What you should do
Where the word "agent" appears in a line below, copy the whole line.

Material provided
::::::::::
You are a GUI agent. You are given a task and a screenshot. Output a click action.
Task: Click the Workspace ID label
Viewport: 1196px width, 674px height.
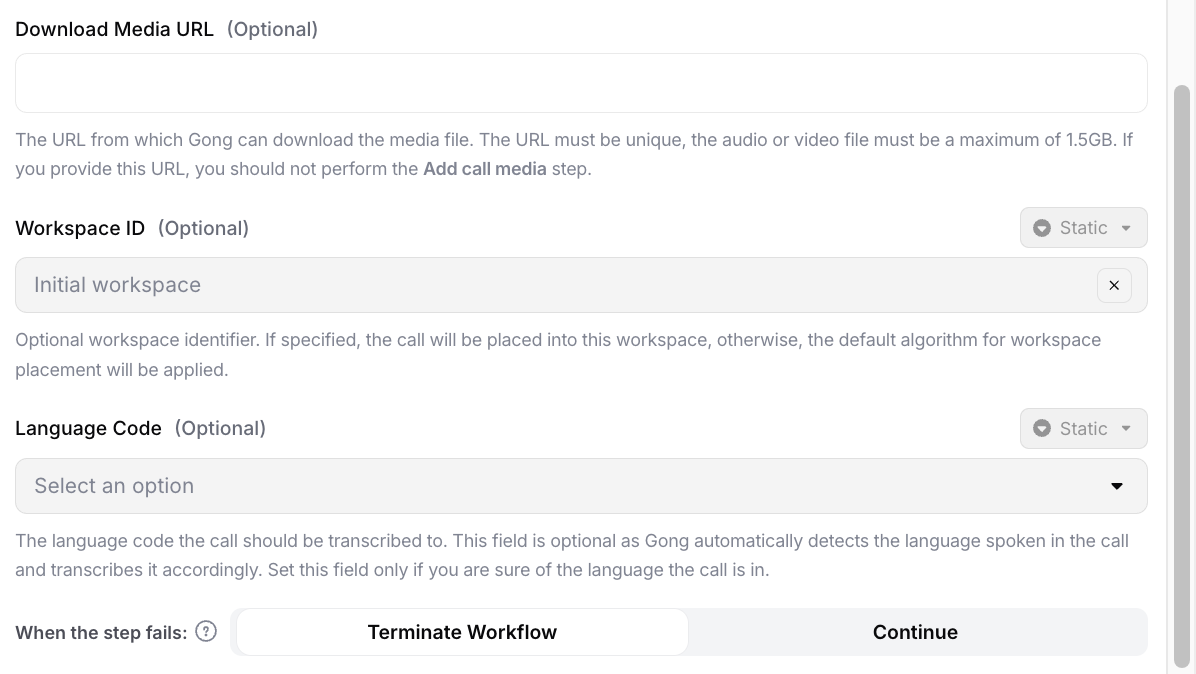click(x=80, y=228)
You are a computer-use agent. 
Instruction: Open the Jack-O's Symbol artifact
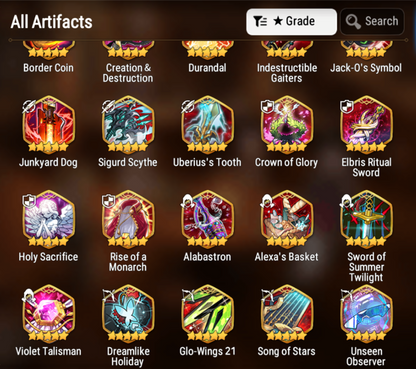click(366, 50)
::::::::::
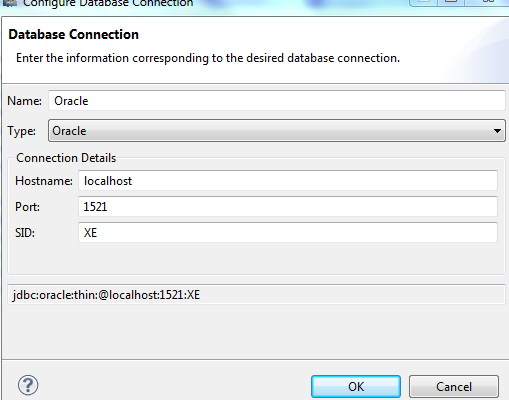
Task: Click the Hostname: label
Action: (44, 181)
::::::::::
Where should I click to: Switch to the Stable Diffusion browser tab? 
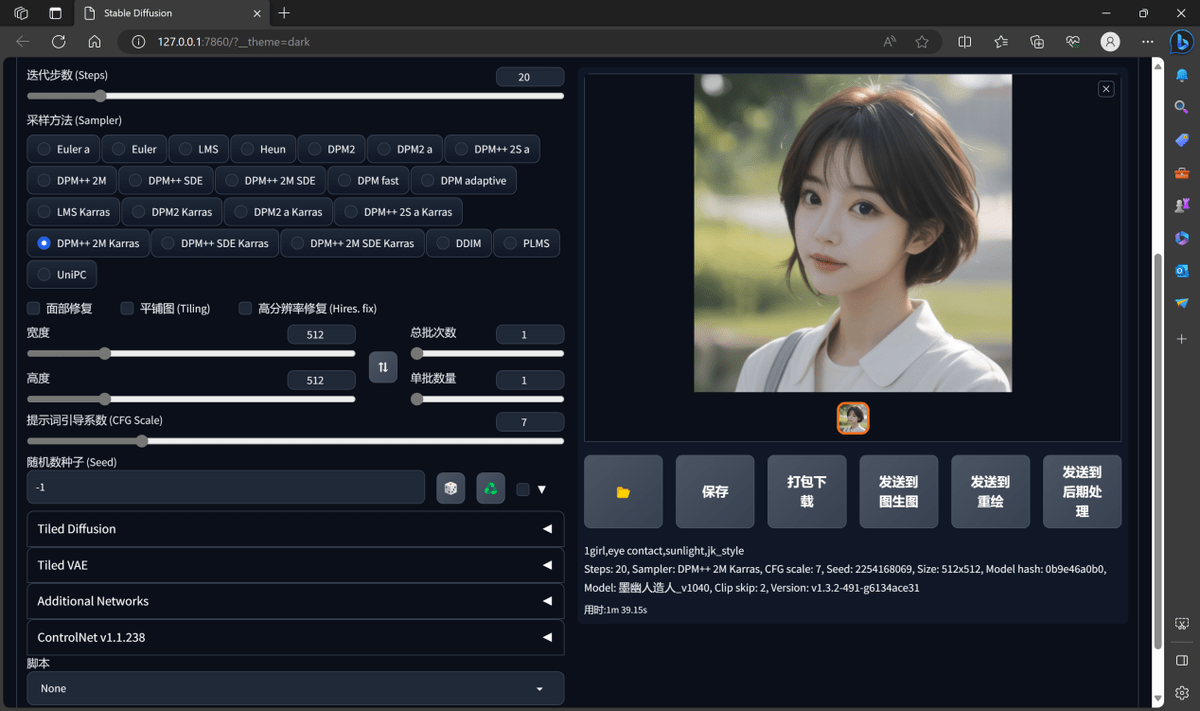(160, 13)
::::::::::
Exercise solution
You are a GUI agent. You are given a task and a screenshot. Output a click action.
You are a computer-use agent. 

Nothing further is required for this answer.